(Data items)

▼

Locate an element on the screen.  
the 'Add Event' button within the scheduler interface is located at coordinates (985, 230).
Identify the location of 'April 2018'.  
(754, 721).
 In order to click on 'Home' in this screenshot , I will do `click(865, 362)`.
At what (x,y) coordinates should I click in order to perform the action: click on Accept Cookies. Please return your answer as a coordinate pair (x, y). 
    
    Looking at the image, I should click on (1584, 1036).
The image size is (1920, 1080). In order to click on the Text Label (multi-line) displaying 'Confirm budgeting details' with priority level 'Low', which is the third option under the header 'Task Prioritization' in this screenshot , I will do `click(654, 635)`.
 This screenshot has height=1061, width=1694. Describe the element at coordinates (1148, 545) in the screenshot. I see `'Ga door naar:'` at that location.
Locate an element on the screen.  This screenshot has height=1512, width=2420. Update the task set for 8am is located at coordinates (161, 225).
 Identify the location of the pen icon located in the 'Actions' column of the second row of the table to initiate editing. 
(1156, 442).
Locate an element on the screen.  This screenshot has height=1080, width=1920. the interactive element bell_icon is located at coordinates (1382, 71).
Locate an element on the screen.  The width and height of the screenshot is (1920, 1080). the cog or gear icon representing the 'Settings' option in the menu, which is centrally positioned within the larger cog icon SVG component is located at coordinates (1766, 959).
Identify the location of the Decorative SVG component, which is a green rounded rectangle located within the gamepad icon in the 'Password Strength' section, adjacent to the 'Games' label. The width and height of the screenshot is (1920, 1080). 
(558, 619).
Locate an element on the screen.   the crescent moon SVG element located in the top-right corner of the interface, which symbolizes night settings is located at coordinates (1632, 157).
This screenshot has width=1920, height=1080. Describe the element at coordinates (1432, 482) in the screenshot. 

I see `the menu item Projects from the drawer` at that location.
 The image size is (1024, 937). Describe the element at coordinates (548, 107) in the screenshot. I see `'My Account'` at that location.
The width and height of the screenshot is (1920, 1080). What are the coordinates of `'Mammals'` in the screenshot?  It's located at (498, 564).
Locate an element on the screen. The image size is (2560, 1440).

▲

THE REQUEST:
Reproduce every line of the listing above word for word, changing nothing.

PROBLEM SOLUTION:
Locate an element on the screen.  
the 'Add Event' button within the scheduler interface is located at coordinates (985, 230).
Identify the location of 'April 2018'.  
(754, 721).
 In order to click on 'Home' in this screenshot , I will do `click(865, 362)`.
At what (x,y) coordinates should I click in order to perform the action: click on Accept Cookies. Please return your answer as a coordinate pair (x, y). 
    
    Looking at the image, I should click on (1584, 1036).
The image size is (1920, 1080). In order to click on the Text Label (multi-line) displaying 'Confirm budgeting details' with priority level 'Low', which is the third option under the header 'Task Prioritization' in this screenshot , I will do `click(654, 635)`.
 This screenshot has height=1061, width=1694. Describe the element at coordinates (1148, 545) in the screenshot. I see `'Ga door naar:'` at that location.
Locate an element on the screen.  This screenshot has height=1512, width=2420. Update the task set for 8am is located at coordinates (161, 225).
 Identify the location of the pen icon located in the 'Actions' column of the second row of the table to initiate editing. 
(1156, 442).
Locate an element on the screen.  This screenshot has height=1080, width=1920. the interactive element bell_icon is located at coordinates (1382, 71).
Locate an element on the screen.  The width and height of the screenshot is (1920, 1080). the cog or gear icon representing the 'Settings' option in the menu, which is centrally positioned within the larger cog icon SVG component is located at coordinates (1766, 959).
Identify the location of the Decorative SVG component, which is a green rounded rectangle located within the gamepad icon in the 'Password Strength' section, adjacent to the 'Games' label. The width and height of the screenshot is (1920, 1080). 
(558, 619).
Locate an element on the screen.   the crescent moon SVG element located in the top-right corner of the interface, which symbolizes night settings is located at coordinates (1632, 157).
This screenshot has width=1920, height=1080. Describe the element at coordinates (1432, 482) in the screenshot. 

I see `the menu item Projects from the drawer` at that location.
 The image size is (1024, 937). Describe the element at coordinates (548, 107) in the screenshot. I see `'My Account'` at that location.
The width and height of the screenshot is (1920, 1080). What are the coordinates of `'Mammals'` in the screenshot?  It's located at (498, 564).
Locate an element on the screen. The image size is (2560, 1440).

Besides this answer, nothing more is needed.